Bizim Yunus’a Bir Mektup yazısını ve Ülker GÜNDOĞDU yazarına ait tüm yazıları Kitaphaber.com.tr sitemizden okuyabilirsiniz.

Bizim Yunus’a Bir Mektup

03.05.2023 09:00 - Ülker GÜNDOĞDU
Bizim Yunus’a Bir Mektup

Gönül usanmadın sen bu seferden

Çalab'ım saklasın seni hatardan

Kişi kim kişinin kahrın çekince

Gidip görünmemek yeğdir nazardan

Doğalı bağrımı doğradı gurbet

Sızar tamar ciğer kanı damardan

Vatan oldu diken gurbet gülistan

Ağu içmek yeğ oldu ney-şekerden

Yunus Göğsün açıp dosta giderken

Çalab'ım saklasın onu hatardan (s.2639)

Bu mektubu yazarken hâlâ aramızda yaşadığınız hissine kapılarak, yazdıklarınızı tekrar tekrar okuyor, anlattıklarınızı, çağı aşan sesinizi sizden asırlar sonra duymaya, dinlemeye ve anlamaya çalışıyorum.

Geçmişe döndüğümüzde; 1241 senesinde batıya doğru yayılmış olan Moğol istilasıyla çok sayıda sanatçı, mutasavvıf, Türkmen ve bilim adamı Anadolu'ya göç etti. Siz de zulmün olduğu bu dönemde dünyaya geldiniz. Hoşgörü üzerine, halkı sevgiye davet etmek üzerine bir hayat yaşayıp bunu şiirlerinize de işlediniz. Yunus Emre, derviş olarak Anadolu'ya, Azerbaycan'a ve İran'a seyahat ettiniz. Şam, Şiraz, Tebriz, Maraş, Nahcivan, Kayseri, Sivas gibi çok sayıda kültürün merkezi olan şehirlerde bulundunuz. Moğol baskısı nedeniyle Anadolu'ya göç eden insanlarla birlikte burada ikamet edenler, büyük bir korku ve tedirginlik içerisindeydiler.

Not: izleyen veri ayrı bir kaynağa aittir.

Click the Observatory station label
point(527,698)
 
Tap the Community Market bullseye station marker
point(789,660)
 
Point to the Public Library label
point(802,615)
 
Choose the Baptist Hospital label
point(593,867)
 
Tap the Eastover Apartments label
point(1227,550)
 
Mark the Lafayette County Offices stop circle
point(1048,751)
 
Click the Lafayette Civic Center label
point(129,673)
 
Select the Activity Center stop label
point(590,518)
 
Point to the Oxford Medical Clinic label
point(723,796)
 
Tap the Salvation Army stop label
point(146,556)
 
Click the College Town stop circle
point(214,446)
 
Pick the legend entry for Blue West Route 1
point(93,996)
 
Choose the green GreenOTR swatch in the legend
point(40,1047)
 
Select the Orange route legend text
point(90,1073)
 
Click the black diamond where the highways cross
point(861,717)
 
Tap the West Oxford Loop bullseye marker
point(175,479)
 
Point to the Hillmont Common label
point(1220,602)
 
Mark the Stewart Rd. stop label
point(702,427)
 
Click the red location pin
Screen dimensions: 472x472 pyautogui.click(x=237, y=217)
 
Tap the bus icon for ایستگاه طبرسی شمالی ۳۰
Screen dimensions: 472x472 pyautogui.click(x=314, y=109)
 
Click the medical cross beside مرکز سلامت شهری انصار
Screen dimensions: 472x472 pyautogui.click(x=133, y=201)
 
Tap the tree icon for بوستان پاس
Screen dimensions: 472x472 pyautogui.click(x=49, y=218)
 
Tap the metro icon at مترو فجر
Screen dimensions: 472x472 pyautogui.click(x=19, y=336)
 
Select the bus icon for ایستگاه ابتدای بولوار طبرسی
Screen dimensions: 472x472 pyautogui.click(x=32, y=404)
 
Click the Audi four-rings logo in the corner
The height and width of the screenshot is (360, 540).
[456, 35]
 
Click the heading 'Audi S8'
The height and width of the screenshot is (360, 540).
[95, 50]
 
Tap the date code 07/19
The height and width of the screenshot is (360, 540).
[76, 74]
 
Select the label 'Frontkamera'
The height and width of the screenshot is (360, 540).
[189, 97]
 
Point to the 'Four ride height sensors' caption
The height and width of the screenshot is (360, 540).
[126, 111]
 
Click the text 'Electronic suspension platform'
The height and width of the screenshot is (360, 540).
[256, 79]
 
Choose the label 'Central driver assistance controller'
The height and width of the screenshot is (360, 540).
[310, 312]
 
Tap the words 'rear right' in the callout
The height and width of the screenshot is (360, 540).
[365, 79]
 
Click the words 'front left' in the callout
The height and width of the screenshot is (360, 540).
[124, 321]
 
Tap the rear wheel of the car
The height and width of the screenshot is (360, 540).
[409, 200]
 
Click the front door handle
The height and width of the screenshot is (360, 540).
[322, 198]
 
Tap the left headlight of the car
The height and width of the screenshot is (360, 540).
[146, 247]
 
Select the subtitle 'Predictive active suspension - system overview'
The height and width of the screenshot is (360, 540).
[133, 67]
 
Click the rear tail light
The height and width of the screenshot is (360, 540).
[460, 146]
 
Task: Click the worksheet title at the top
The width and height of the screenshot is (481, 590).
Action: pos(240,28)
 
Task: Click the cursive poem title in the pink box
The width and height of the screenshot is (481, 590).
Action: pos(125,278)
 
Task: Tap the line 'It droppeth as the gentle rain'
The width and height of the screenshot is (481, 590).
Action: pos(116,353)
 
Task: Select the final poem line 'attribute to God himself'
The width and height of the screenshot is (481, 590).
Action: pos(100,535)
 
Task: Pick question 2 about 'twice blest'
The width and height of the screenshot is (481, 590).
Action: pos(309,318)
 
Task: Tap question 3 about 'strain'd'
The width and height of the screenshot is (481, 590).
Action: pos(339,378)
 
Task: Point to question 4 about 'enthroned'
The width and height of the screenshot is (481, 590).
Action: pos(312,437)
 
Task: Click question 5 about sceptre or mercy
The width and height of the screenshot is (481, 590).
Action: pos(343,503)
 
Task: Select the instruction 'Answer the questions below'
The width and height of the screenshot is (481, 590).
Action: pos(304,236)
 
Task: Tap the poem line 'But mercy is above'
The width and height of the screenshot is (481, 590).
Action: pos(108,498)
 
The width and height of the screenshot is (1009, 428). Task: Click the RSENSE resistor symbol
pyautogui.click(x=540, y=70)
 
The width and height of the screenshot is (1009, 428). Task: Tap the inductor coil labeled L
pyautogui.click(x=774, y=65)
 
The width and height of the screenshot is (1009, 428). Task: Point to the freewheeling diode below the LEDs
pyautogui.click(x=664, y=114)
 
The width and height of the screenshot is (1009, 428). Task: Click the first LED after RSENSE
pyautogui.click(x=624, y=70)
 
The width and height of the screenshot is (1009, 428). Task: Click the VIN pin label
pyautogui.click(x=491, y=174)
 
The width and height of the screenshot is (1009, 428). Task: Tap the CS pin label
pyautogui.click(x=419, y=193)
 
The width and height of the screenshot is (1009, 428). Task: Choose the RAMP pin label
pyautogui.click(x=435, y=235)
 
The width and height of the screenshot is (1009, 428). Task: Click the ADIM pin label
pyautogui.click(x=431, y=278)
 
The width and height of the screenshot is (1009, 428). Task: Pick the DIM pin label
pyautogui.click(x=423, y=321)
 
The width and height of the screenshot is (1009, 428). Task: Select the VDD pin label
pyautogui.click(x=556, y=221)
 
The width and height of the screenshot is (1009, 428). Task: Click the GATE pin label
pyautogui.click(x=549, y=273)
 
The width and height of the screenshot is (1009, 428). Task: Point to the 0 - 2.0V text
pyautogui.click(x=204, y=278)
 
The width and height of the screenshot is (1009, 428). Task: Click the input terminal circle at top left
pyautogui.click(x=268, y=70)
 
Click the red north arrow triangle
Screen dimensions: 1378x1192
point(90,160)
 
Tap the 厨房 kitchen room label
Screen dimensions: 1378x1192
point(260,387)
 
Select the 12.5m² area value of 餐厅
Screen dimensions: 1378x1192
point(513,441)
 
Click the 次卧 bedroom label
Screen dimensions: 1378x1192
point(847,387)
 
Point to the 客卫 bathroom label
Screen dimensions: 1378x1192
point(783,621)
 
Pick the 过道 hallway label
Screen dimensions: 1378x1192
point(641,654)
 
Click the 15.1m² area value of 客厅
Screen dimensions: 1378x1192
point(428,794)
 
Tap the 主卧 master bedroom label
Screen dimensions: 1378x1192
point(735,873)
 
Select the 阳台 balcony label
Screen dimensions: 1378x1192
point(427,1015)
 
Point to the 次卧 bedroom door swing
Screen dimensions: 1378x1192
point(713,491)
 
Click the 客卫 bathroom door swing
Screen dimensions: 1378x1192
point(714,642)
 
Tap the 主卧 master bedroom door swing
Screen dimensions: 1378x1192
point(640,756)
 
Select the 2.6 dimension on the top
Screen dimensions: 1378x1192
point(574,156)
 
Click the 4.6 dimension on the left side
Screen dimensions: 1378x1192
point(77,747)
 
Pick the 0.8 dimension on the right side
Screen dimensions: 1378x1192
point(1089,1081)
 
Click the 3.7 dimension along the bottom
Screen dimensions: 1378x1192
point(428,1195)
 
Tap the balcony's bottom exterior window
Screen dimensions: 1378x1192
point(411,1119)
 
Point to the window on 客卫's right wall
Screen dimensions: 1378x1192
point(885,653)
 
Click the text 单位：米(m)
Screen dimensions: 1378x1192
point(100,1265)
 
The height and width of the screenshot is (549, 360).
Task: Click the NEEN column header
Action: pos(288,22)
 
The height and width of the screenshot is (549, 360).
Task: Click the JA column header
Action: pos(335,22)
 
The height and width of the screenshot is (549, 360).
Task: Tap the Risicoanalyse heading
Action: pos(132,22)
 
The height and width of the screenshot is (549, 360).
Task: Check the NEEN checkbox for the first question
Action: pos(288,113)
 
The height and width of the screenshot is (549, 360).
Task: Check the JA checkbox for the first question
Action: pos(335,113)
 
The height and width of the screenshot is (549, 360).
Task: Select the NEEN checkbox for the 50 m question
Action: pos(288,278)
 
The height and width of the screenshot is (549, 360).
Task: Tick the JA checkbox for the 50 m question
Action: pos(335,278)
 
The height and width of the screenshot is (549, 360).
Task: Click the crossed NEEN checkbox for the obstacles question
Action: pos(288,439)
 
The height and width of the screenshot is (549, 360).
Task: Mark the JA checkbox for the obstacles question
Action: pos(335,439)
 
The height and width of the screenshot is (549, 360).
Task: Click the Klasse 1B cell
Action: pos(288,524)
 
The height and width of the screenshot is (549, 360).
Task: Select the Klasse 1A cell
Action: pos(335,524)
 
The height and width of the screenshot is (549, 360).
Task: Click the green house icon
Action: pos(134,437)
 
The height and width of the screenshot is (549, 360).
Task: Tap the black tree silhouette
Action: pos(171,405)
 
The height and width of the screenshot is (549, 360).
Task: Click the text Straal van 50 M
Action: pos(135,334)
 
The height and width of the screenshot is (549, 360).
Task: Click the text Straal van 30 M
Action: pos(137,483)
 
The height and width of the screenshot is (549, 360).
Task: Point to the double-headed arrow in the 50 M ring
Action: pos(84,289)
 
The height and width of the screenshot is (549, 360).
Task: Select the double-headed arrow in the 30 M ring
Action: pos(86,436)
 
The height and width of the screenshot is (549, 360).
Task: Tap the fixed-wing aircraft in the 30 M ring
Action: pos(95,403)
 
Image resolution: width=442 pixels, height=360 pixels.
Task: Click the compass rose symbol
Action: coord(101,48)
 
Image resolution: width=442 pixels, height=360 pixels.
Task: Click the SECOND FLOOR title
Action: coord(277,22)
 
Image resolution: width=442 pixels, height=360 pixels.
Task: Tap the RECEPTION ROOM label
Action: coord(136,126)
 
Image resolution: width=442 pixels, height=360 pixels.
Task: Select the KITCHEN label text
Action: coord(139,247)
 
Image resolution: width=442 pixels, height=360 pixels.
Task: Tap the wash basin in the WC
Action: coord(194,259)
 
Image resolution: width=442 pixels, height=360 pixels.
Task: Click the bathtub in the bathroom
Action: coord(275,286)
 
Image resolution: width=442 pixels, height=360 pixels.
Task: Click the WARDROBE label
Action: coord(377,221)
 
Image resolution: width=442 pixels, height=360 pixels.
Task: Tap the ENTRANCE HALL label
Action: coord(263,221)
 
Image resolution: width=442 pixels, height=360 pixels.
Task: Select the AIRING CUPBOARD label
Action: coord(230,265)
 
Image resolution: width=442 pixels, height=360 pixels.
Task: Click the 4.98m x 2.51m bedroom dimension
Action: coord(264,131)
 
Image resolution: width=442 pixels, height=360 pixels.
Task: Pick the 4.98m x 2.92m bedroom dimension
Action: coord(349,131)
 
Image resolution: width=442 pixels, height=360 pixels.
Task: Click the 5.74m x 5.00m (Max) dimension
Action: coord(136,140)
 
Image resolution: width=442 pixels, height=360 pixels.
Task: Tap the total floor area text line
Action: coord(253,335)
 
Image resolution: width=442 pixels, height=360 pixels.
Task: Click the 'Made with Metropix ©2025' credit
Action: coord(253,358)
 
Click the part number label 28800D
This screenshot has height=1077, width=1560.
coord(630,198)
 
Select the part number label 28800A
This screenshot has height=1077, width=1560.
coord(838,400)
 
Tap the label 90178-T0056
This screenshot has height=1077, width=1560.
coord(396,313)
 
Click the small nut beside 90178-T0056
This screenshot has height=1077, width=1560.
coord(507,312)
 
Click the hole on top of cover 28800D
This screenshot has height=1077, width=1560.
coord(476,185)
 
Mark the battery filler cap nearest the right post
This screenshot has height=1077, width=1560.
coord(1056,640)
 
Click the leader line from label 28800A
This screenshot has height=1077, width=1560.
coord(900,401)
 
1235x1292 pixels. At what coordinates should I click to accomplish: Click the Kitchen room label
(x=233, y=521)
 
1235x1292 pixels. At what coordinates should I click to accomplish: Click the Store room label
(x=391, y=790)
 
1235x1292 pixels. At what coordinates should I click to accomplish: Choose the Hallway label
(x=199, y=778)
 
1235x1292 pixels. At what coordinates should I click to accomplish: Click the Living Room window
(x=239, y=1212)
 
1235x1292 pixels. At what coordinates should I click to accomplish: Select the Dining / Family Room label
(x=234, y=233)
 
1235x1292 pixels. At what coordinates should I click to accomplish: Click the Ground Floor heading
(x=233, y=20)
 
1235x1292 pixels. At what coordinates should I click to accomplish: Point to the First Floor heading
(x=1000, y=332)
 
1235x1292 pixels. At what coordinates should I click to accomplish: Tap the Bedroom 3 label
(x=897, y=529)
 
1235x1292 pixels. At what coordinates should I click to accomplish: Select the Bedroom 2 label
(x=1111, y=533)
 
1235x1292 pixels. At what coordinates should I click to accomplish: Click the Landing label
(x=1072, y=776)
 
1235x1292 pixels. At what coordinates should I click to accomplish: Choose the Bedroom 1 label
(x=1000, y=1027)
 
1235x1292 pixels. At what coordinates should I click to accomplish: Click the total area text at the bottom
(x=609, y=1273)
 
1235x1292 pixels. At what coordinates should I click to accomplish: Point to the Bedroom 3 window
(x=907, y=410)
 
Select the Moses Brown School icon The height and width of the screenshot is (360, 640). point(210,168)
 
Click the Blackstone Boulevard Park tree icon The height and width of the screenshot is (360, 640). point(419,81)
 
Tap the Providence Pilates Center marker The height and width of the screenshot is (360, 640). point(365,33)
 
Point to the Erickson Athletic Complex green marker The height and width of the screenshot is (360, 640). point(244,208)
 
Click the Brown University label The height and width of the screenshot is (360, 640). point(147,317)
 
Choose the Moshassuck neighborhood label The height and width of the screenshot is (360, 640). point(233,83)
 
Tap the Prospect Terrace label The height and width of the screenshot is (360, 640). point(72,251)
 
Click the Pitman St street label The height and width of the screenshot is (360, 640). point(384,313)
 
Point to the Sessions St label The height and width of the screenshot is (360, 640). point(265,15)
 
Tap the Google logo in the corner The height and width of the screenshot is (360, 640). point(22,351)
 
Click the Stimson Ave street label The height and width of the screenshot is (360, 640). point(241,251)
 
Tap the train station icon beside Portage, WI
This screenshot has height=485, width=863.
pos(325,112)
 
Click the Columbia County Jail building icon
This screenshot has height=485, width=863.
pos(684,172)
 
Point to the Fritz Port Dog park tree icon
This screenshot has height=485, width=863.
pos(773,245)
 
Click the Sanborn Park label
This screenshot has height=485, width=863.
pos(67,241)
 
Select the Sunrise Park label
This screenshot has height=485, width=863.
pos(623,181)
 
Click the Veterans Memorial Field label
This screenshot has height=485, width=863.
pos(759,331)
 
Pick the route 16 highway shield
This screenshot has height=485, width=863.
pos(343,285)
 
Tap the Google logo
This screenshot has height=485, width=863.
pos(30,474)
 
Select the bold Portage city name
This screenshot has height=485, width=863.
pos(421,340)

Bu korku ve tedirginliği ise olaylara sizin gibi marifet nazarıyla bakan sufi zatların, teskin ve teselli, dirayetli ve inançlı olmaları yönündeki telkinleri ile halk bir nebze de olsa soluk almaktaydı. İyi ki ardınızda eser bıraktınız, bizlerin nasibine.

Ahmed Yesevi'nin başlattığı tekke şiir geleneğini benimseyerek Anadolu'nun bağrına su gibi serperek serinlettiniz. Türk tasavvuf edebiyatının kendine has kurucusu oldunuz. Halk, tekke ve divan şiirini etkilediniz. Tasavvufla beslenen dizelerinizde insanın kendisiyle, nesnelerle ve Allah ile olan bağını işlediniz. Ölüm, doğum, yaşama bağlılık, ilahi adalet, insan sevgisini yoğurdunuz. Çağınızın düşünüş biçimini ve kültürünü dille, yalın, akıcı bir söyleyişle özümüze işlediniz.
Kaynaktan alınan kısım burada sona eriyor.